[Opening Exercise inputs section]

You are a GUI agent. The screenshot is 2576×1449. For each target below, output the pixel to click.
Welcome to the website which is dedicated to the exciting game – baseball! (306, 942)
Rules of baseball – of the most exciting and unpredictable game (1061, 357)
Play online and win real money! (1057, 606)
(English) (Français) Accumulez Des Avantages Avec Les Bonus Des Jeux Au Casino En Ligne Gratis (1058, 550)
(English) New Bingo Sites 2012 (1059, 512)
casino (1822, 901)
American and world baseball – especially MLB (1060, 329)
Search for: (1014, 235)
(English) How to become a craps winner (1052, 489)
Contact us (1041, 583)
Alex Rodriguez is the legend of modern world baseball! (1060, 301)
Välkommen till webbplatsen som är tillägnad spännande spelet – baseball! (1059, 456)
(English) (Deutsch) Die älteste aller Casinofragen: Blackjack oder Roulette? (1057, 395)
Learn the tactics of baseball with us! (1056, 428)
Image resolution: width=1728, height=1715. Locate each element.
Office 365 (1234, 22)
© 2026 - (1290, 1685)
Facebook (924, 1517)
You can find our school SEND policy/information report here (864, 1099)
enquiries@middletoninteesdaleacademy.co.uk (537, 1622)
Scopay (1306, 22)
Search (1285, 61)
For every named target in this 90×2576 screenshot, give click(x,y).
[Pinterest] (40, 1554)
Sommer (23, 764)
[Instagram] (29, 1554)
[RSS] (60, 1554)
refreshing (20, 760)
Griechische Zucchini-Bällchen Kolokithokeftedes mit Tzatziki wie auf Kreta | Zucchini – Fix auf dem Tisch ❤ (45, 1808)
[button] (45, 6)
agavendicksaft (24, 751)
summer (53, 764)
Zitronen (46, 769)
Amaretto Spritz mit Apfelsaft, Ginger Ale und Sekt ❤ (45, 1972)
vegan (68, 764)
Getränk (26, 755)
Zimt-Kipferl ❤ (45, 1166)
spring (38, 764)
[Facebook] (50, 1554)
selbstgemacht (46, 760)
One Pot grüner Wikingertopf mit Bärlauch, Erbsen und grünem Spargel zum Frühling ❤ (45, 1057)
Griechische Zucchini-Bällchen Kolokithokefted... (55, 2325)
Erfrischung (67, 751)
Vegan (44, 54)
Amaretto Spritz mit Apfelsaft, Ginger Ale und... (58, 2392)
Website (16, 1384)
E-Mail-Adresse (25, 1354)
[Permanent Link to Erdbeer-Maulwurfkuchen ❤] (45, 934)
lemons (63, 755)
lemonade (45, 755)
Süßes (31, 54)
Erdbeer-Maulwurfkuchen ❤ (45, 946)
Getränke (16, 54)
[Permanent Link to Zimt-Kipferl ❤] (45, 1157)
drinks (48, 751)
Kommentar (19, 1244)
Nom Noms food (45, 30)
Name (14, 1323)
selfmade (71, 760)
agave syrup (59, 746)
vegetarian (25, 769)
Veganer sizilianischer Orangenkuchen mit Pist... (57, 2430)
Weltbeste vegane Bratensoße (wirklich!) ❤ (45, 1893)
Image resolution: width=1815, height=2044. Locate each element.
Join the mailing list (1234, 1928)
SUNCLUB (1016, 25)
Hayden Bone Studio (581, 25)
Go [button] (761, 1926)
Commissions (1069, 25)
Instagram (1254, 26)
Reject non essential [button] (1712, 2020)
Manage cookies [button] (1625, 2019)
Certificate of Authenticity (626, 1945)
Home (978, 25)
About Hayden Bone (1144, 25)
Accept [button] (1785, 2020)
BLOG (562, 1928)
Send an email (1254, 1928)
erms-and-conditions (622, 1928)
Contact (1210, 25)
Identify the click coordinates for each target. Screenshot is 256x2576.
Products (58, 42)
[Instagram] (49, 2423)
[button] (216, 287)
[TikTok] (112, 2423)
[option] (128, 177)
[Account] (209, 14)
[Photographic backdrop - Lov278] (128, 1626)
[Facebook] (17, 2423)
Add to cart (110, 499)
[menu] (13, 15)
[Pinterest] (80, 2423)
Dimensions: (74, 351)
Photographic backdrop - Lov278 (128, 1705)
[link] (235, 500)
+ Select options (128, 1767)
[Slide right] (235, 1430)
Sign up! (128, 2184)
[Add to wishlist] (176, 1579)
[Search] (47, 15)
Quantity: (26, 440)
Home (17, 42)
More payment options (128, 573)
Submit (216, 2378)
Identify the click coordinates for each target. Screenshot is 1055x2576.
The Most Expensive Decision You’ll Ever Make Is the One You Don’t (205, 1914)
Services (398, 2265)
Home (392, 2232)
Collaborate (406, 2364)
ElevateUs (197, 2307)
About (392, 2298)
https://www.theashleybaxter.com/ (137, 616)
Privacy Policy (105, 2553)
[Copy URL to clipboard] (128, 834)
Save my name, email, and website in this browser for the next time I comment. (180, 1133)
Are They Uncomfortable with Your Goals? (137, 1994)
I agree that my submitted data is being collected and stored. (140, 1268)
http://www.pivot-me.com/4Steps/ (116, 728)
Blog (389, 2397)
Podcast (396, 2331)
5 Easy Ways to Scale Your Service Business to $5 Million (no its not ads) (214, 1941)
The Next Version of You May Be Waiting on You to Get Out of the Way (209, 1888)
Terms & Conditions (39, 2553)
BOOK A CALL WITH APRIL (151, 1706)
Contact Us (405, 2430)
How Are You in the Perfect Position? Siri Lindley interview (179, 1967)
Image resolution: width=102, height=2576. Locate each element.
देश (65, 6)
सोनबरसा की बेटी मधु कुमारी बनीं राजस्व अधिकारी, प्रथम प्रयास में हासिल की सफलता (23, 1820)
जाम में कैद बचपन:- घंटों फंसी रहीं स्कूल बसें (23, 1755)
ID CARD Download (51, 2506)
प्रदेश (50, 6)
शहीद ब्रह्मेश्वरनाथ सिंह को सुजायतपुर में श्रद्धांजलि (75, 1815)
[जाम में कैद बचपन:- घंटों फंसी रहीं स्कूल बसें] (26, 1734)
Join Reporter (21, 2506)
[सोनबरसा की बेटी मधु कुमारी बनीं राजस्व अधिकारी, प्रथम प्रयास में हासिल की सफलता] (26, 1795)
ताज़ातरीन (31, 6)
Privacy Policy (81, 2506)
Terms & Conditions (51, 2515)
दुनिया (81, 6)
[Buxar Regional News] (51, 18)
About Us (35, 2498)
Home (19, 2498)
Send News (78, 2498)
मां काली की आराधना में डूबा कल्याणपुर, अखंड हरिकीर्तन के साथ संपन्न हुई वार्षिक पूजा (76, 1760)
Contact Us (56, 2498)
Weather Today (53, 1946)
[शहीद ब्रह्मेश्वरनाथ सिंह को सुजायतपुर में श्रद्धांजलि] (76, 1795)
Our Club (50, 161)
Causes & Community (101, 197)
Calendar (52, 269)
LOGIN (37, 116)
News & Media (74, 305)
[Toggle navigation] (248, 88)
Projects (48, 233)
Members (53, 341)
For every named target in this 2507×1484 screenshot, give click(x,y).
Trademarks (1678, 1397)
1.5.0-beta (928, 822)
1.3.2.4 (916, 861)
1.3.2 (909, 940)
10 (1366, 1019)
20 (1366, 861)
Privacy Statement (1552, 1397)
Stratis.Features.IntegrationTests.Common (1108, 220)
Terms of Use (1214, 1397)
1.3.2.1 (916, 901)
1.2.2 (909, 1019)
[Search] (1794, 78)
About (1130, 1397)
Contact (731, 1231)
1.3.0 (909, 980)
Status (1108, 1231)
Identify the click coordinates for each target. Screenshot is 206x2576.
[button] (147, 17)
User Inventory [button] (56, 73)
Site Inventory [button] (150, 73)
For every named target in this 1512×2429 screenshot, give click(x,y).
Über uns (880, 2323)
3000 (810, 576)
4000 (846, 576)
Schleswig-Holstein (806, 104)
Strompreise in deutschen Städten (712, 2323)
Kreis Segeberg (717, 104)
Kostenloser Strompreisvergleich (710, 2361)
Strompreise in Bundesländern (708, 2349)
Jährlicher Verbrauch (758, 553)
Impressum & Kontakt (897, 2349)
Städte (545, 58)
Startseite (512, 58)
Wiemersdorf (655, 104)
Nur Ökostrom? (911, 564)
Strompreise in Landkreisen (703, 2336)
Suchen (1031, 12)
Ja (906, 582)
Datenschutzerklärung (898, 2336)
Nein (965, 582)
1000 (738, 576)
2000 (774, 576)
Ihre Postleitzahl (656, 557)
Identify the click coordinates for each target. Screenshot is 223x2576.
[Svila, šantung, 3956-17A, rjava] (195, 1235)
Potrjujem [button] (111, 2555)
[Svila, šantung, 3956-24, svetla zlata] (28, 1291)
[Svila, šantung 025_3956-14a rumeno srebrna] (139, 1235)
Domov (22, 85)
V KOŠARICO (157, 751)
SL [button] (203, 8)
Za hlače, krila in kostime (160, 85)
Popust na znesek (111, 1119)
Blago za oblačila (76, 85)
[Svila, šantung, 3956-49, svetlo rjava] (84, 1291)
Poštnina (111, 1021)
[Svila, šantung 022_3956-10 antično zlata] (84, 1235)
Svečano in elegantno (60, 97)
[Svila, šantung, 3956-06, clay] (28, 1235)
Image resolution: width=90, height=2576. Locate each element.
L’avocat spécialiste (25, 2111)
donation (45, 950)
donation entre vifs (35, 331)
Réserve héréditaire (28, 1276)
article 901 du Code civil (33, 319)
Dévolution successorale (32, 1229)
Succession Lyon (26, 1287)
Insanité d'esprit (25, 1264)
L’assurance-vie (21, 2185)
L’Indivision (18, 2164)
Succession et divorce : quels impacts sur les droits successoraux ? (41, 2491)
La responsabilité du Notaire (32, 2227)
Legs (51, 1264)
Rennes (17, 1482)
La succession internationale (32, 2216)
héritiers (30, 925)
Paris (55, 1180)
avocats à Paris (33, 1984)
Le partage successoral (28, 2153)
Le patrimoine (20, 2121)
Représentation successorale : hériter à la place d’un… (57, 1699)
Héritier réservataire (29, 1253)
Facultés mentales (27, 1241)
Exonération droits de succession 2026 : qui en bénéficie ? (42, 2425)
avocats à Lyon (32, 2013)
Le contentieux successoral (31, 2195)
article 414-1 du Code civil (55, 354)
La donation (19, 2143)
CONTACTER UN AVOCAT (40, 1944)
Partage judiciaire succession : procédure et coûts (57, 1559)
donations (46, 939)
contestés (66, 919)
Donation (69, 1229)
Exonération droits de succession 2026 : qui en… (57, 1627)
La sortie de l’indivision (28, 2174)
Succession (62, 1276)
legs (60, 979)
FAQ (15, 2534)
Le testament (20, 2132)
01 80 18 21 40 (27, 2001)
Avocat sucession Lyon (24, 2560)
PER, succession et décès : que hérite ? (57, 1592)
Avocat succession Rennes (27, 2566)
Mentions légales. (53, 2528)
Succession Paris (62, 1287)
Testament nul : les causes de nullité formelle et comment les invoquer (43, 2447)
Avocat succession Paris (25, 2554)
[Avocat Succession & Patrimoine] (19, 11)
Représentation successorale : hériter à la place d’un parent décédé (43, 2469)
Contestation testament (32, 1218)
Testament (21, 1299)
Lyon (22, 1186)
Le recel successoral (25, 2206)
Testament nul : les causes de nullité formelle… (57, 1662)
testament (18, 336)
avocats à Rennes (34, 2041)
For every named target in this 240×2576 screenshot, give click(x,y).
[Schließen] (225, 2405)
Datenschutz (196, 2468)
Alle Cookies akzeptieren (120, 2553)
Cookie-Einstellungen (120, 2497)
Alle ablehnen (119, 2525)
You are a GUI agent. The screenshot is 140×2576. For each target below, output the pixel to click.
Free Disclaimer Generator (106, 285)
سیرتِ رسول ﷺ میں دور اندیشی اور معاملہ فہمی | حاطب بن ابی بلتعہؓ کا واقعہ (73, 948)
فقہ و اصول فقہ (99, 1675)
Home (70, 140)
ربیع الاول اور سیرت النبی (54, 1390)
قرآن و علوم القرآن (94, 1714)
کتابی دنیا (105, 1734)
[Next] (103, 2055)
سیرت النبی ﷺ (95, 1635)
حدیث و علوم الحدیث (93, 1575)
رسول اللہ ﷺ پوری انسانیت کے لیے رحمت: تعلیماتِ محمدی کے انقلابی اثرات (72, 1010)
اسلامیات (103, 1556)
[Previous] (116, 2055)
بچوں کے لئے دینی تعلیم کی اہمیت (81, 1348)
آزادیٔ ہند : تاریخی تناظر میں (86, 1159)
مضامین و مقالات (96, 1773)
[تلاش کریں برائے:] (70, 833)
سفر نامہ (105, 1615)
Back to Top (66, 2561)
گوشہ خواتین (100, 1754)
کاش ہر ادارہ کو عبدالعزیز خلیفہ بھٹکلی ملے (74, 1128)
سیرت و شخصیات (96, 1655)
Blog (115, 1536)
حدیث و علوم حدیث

[Closing Exercise inputs section]

From the entries above, pull out each line that includes "Inventory".

User Inventory [button] (56, 73)
Site Inventory [button] (150, 73)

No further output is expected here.